Project: Additive manufacturing of flexible devices for energy harvesting and sensing

Faculty mentor:
Professor Yanliang Zhang • Aerospace & Mechanical Engineering • 374 Fitzpatrick Hall • 574-631-6669 • yzhang45@nd.edu

Zhang nurf image 2018

The goal of this project is to develop an innnovative additive printing method to fabricate flexible and multifunctional devices for energy harvesting and sensing. Research includes flexible film printing followed by a novel pulsed thermal sintering process. We aim to achieve over two-fold increases in thermoelectric figure of merit ZT compared with state-of-the-art flexible films fabricated by the printing process, along with 90% cost reductions in printed film based thermoelectric devices vs. bulk devices fabricated by conventional manufacturing. It is notable that the success of this project could result in a disruptive manufacturing approach for large-scale, low-cost and flexible materials for broad applications beyond thermoelectrics. This research will have broad impact on materials engineering across length scales and energy conversion and electronics technology. It will: (1) offer fundamental knowledge on the additive processing of colloidal nanocrystals and their structure and property evolutions across length scales, (2) provide a scalable and low-cost manufacturing process to fabricate efficient and flexible materials for broad applications, including thermoelectrics, electronics and others, (3) increase energy efficiency and reduce emission through wide implementation of these low-cost and flexible materials, and (4) advance fast growing technology areas of sensors, energy harvesters, and flexible and wearable electronics.

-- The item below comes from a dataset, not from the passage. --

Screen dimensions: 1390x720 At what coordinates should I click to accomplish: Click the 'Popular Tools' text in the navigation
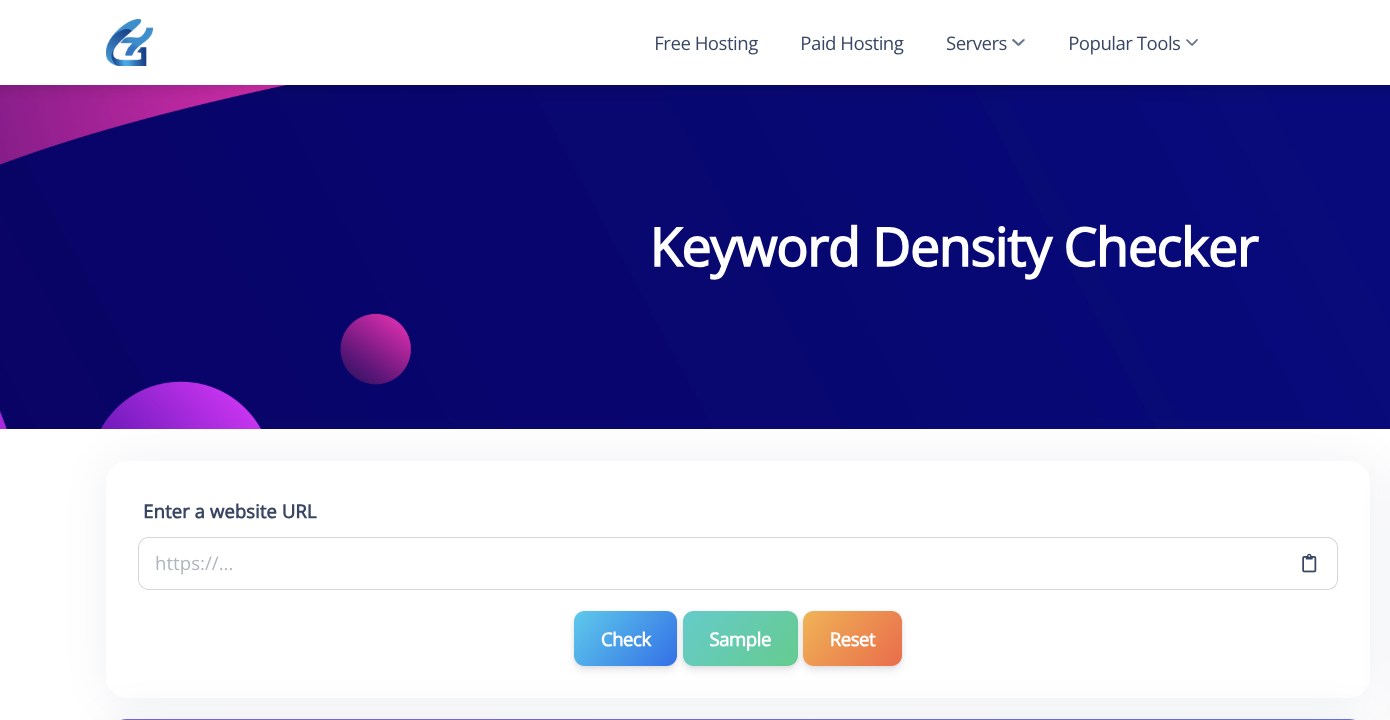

We will involve multiple students to work on the design and manufacturing of flexible energy harvesting and sensor devices, and offer students exceptional opportunities to work on cutting-edge research on advanced manfuacturing and energy conversion technologies. Students studying mechanical engineering, materials science and engineering, chemical engineering, or physics are preferred.

 

Project: Constructing an engineered breast tissue model for mimicking breast tissue microenvironment

Faculty mentor:
Professor Pinar Zorlutuna • Aerospace & Mechanical Engineering • 143 Multidisciplinary Research Bldg • 574-631-8543 • pzorlutu@nd.edu

Breast cancer is one of the leading threats to female health. It is reported that breast tissue microenvironment was related to breast cancer risk. However, the diversity of tissue microenvironment such as the stiffness and composition of extracellular matrices (ECM), as well as the involvement of stromal cells, makes it extremely difficult to mimic this microenvironment in vitro. One method to gain more precise control over the 3D microenvironment geometry and stiffness is to use photo-reactive hydrogels. The biodegradable hydrogels with tunable composition and stiffness can provide more precise control over the tissue microenvironment, and are essential for understanding cellular responses. In this project, the students will characterize native breast tissues and construct an in vitro engineered breast tissue with hydrogels that can model the in vivo breast tissue microenvironment. Students with cell culture skills are preferred.